The topology of a subspace of the Legendrian curves on a closed contact 3-manifold (Q2923145)

Let \(M\) be a \(3\)-dimensional smooth closed orientable contact manifold, and let \(\alpha\) be a contact \(1\)-form on it such that \(\omega =\alpha \wedge d\alpha\) is a volume form. Let \(\mathcal{L}_{\alpha}\) denote the subspace of the free loop space \(\varLambda (S^1,M)\) consisting of all Legendrian closed curves. It is known that the inclusion map \(j:\mathcal{L}_{\alpha}\to \varLambda (S^1,M)\) is an \(S^1\)-equivariant homotopy equivalence. In this paper the authors study the generalization of this result. For this purpose, they consider the condition that there exists a smooth vector field \( \nu \in \mathrm{Ker }(\alpha)\) such that the dual \(1\)-form \(\beta =d\alpha (\nu ,\cdot )\) is a contact form with the same orientation as \(\alpha\). In this situation, by renormalizing \(\nu\) suitably, we can also assume that \(\omega =\beta \wedge d\beta\).

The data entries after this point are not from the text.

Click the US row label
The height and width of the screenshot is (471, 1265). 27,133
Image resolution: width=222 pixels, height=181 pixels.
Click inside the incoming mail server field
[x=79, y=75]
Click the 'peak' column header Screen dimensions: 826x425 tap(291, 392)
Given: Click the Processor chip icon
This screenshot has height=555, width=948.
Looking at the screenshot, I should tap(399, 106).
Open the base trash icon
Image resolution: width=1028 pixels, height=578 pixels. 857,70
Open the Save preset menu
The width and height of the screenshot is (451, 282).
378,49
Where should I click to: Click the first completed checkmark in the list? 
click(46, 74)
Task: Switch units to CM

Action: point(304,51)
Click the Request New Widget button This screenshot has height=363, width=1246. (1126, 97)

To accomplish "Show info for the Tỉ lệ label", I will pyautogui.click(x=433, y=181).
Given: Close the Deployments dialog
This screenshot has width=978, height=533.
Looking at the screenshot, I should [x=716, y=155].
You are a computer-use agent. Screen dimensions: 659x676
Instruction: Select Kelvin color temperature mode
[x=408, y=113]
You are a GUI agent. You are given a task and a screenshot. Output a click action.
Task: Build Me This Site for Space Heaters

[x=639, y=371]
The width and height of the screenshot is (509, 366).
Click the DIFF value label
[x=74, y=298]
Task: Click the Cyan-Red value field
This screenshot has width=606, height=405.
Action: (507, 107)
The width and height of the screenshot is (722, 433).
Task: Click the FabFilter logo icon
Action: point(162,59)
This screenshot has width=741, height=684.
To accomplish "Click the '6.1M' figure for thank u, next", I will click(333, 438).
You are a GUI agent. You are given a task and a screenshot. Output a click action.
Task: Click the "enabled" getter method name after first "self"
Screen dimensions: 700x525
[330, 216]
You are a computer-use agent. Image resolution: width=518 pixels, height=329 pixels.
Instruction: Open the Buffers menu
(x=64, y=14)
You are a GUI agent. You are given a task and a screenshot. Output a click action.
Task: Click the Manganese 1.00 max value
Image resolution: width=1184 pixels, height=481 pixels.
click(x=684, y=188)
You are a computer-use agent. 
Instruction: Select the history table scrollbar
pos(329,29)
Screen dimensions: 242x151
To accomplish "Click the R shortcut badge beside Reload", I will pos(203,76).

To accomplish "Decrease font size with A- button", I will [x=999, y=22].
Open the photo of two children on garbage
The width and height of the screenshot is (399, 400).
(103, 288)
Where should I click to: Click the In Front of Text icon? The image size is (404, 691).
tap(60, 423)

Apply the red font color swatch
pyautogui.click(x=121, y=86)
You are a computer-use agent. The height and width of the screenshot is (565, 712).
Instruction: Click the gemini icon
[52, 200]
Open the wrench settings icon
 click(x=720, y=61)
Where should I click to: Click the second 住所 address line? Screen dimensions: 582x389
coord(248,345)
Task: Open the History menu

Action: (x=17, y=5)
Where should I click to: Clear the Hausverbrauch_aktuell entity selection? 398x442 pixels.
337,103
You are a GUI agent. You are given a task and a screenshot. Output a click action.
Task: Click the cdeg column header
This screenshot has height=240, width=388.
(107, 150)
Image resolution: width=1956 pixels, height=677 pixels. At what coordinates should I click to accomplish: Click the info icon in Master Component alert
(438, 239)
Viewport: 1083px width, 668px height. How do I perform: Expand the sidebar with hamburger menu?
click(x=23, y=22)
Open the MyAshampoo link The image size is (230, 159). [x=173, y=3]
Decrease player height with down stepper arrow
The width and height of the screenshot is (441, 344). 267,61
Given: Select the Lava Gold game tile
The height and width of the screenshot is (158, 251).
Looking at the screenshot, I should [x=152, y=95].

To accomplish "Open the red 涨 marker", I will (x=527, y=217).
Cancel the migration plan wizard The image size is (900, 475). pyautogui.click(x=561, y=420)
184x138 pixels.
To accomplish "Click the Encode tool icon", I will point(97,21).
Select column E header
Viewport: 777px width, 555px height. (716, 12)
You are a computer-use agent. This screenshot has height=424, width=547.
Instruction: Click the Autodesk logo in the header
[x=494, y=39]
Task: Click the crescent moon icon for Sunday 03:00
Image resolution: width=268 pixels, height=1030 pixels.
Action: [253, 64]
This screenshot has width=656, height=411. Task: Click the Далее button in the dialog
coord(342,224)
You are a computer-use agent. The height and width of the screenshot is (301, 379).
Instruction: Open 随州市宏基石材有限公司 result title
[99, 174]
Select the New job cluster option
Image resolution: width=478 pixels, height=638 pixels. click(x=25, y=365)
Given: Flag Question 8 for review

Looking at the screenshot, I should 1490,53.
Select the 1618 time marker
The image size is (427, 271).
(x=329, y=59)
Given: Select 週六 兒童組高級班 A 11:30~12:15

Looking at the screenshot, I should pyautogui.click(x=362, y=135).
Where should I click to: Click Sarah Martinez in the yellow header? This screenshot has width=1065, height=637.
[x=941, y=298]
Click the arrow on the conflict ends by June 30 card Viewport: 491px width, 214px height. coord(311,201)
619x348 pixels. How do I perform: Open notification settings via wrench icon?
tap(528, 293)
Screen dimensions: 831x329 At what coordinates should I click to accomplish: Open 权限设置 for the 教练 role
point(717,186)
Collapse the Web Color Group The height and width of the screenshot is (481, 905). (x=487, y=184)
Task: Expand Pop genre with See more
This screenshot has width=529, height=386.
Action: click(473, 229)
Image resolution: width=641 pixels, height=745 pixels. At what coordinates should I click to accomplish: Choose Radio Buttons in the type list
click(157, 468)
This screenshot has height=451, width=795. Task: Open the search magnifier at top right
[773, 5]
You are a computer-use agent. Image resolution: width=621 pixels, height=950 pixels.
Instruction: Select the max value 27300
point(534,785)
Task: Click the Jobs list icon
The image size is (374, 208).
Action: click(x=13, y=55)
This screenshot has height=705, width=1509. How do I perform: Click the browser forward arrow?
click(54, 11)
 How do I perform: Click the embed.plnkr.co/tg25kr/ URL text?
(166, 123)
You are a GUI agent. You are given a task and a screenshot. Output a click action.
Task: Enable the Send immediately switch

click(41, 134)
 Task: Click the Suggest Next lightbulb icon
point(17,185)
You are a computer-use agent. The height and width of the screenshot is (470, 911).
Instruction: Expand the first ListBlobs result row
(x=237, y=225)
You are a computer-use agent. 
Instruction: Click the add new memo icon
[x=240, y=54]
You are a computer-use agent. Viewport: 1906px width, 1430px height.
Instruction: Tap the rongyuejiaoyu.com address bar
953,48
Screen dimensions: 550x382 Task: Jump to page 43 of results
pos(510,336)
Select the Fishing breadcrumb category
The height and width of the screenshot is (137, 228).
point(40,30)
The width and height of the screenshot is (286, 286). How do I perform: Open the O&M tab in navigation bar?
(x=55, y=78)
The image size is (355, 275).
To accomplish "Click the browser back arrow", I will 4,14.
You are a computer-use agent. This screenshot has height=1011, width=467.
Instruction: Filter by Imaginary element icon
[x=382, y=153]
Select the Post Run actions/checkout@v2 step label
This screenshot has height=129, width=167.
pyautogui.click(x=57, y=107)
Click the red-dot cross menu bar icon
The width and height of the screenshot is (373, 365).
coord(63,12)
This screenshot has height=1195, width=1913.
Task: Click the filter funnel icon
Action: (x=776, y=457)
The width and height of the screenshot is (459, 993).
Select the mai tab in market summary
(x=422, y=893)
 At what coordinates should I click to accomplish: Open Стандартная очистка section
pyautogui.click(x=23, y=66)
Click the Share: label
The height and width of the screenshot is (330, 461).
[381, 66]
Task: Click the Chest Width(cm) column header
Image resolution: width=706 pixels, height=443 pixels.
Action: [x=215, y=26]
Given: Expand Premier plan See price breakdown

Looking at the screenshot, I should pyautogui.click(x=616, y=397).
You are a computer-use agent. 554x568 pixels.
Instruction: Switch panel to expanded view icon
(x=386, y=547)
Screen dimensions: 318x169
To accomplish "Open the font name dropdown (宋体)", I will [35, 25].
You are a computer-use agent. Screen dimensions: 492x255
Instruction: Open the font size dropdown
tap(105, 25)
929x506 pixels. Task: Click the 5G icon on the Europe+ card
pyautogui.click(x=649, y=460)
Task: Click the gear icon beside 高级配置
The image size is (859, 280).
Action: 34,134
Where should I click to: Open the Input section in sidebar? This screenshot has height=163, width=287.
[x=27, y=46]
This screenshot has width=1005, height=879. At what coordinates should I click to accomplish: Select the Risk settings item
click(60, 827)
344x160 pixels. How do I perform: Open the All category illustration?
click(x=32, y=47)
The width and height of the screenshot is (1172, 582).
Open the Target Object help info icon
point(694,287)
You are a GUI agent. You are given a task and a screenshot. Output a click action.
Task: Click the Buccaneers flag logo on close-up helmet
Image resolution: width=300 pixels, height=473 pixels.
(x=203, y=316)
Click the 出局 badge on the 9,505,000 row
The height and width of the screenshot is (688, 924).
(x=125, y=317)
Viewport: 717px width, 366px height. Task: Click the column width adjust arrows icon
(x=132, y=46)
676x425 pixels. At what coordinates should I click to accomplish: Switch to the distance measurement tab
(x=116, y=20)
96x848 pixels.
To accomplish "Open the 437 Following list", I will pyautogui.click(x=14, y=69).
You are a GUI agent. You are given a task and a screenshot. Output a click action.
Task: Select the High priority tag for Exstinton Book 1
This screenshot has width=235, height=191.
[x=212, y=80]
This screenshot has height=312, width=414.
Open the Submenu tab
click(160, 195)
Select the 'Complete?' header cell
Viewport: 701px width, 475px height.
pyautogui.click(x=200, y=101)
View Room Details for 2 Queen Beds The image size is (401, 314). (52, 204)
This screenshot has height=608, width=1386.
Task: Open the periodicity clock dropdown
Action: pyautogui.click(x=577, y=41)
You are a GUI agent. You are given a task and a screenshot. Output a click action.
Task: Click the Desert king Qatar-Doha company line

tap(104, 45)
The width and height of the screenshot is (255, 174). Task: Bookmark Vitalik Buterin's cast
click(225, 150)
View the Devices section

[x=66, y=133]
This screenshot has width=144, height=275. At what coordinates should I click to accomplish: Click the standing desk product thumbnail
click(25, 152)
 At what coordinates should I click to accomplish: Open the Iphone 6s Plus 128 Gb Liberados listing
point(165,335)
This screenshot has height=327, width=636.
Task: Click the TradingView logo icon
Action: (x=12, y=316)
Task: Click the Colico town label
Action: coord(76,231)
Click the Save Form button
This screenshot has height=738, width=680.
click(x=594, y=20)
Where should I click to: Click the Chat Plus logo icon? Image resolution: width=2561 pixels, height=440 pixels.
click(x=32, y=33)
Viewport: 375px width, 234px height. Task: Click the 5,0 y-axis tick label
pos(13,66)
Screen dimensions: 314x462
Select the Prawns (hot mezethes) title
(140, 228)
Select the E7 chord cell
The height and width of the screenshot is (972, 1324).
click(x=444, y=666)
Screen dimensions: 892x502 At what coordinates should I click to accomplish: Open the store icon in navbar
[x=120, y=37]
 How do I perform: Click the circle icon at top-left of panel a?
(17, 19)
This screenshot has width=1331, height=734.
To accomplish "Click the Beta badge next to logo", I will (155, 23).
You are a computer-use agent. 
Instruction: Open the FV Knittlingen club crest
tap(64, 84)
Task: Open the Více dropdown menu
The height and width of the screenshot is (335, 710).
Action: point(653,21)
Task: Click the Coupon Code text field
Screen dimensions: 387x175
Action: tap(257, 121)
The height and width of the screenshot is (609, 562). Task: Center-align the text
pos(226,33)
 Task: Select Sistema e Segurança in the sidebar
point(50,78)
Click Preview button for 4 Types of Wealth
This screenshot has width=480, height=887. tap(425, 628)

Moreover, they consider the condition that if starting from any \(x_0\) in \(M\), the rotation of \(\mathrm{Ker }(\alpha)\) along the \(\nu\)-orbit in a moving frame exceeds \(\pi\). Under these two conditions they study the subspace \(C_{\beta}\subset \mathcal{L}_{\beta}\) given by \(C_{\beta}=\{x\in \mathcal{L}_{\beta}:\alpha_{x}(\dot{x})=c\}\), where \(c\) is a constant that varies with the curve \(x\). Then they prove that the inclusion map \(i: C_{\beta}\to \varLambda (S^1,M)\) is an \(S^1\)-equivariant homotopy equivalence if the above two conditions are satisfied.